Given passage: Begin

In feature phones, the flip or “clamshell” form factor has proven especially popular because of its small size and the fact that it protects the screen and keys when closed. Phones with both the screen and keypad on a fixed rectangular slab are typically called “candybar” phones. As with smartphones, you’ll many feature phones with dedicated QWERTY keyboards, which can be handy for frequent text messagers.

Whichever you decide to go with, make sure to physically handle the phone at a kiosk or store prior to buying. Pictures can often drastically misrepresent the size of phones.

Mobile operating systems

If you decide to go for a smartphone, choosing the right operating system can be an important factor. The big ones are Apple’s iOS, RIM’s BlackBerry OS, HP/Palm WebOS, Google Android, and Microsoft Windows Phone (formerly Windows Mobile). Individual preferences reign supreme here, but Apple’s iPhone iOS offers the widest selection of apps and the simplest user interface, RIM’s BlackBerry OS is less intuitive but powerful and reliable, HP/Palm’s WebOS strikes a nice balance between the two, Google Android is among the most flexible, and Microsoft Window Phone 7 offers a refreshing design but it’s still finding its groove.

The difference between a smartphone and a feature phone

You could divvy up cellphones into dozens of different categories, but these are the two umbrella groups that matter. Smartphones like the iPhone can serve as personal calendars, e-mail machines, Web browsers, gaming platforms, and a literally unlimited number of other purposes. They’re essentially mini computers. Feature phones are more basic, but they still offer features like cameras, text messaging, and even some limited data connectivity, like checking weather or sports scores. Although smartphones obviously have a lot to offer, they also weigh more, offer less battery life, cost more to buy and run, and can make basic tasks like calling seem more complex. If you plan to buy one, make sure you’ll really take advantage of all the extras.

Six Steps to Start Your Unlimited Cell Phone Plan Search

  1. Determine which service providers are available in your area and make a list of the services you want and how much you can afford.
  2. Check with your current wireless service provider—if you have one—and see what unlimited plans they provide and if one matches up to your needs. If not, then continue to search.
  3. Compare special offers and plans of the key players of cellphone providers: Verizon Wireless, AT &T, US Cellular, T-Mobile, Sprint, Cricket, and etc.

Given passage: End
Material provided: Begin

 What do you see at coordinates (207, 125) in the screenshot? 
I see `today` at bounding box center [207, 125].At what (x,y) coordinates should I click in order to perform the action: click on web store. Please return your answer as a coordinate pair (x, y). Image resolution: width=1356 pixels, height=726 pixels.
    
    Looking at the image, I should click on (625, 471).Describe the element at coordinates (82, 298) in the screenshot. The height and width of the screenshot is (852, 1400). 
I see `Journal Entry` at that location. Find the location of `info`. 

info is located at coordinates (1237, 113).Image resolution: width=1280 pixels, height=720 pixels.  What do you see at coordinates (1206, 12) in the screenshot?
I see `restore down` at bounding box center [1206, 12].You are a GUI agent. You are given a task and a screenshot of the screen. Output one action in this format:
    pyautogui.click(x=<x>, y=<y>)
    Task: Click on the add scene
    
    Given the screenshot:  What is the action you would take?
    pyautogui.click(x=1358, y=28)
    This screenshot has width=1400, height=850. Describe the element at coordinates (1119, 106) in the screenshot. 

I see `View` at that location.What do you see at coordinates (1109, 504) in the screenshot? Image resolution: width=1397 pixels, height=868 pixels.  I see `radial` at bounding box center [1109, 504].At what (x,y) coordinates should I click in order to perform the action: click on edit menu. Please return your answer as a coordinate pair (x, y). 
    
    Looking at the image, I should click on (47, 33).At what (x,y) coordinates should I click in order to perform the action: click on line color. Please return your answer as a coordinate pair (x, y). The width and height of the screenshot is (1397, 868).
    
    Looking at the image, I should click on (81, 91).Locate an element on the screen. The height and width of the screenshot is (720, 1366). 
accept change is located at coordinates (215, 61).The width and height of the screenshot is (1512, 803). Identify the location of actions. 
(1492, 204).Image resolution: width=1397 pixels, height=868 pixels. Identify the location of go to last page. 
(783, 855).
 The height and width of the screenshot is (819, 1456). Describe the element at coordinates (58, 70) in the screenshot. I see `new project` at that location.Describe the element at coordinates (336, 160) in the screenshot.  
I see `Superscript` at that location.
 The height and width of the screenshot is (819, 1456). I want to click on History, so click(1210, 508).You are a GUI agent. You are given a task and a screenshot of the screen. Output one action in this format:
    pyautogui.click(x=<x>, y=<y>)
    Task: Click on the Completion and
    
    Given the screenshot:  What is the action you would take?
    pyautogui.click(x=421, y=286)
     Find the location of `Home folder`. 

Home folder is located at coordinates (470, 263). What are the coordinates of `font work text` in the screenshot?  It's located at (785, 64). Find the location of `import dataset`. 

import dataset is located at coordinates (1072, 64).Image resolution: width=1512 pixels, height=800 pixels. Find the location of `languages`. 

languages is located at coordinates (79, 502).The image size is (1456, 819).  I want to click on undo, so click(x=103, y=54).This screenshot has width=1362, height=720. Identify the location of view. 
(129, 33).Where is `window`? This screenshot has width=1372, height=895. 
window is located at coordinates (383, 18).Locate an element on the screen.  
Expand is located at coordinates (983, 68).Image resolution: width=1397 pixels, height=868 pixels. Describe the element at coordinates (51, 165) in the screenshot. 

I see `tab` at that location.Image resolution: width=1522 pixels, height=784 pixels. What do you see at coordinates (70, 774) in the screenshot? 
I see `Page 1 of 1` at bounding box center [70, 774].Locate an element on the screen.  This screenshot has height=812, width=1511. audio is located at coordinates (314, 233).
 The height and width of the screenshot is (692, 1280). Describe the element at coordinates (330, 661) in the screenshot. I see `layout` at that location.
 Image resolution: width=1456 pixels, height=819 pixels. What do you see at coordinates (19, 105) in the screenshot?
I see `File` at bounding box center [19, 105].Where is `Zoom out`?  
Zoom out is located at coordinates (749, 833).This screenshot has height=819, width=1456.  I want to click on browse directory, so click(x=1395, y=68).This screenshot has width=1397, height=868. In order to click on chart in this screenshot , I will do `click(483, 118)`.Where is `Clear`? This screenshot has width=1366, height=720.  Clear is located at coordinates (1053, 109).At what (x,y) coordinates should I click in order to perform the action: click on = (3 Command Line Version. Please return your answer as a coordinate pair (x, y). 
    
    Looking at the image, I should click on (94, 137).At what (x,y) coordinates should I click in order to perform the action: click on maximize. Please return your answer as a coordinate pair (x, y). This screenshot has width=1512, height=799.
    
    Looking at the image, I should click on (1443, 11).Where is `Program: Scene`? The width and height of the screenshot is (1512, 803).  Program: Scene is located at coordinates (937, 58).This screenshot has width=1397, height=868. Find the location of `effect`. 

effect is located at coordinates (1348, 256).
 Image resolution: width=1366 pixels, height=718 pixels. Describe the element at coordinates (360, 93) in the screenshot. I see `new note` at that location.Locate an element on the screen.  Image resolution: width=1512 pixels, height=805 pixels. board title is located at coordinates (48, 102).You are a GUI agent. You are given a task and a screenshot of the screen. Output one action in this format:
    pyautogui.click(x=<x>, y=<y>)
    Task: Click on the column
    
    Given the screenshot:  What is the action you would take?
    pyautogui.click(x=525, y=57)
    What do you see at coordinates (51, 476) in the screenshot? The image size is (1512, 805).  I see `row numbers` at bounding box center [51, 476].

Material provided: End

Task requirements:
a – In the cellphone guide, what are phones with both the screen and keypad on a fixed rectangular slab typically called?
b – Write down the part of the cellphone guide starting with "2. Check with" and going on through "Cricket, and etc.".
c – Carry the cellphone guide forward from its last line.

Task-by-task answers:
a – "Candybar" phones.

b –
2. Check with your current wireless service provider—if you have one—and see what unlimited plans they provide and if one matches up to your needs. If not, then continue to search.
  3. Compare special offers and plans of the key players of cellphone providers: Verizon Wireless, AT &T, US Cellular, T-Mobile, Sprint, Cricket, and etc.

c –
  4. If you’re prone to changing cell phone providers, choose a plan with least amount of commitment to avoid expensive cancellation fees.
  5. Do you actually need true unlimited minutes? Or would you only need unlimited just on weekends or to your most frequently called and received numbers?
  6. Determine which cell phone service company excels in the areas you need for the price you want, but also look at the provider’s connectivity and coverage ratings. We’ll give you a hint—Sprint may offer a great price and with great unlimited minutes, but Verizon is still takes the cake for coverage and call clarity.

Choosing a carrier

Because most U.S. cell phone carriers heavily subsidize phone purchases in exchange for two-year contracts, and lock the phones to their networks, your choice of cell carrier will have more impact on which type of phone you end up with than any other factor. If you already have carrier and feel satisfied with it, the choice is easy. If not, you’ll need to choose one.

AT&T, T-Mobile, Sprint, and Verizon dominate the cell phone market in the States. Speaking in very general terms, AT&T has a reputation for having the hottest phones but somewhat flaky service due to its overloaded towers, Verizon has the best reception but expensive rates, T-Mobile and Sprint offer some of the most affordable plans but have  more limited phone selection.

Prepaid carriers like Cricket, Tracfone, and MetroPCS often appear to offer excellent deals, but caveats like poor customer service, limited phone selection and inferior coverage have to be taken into account.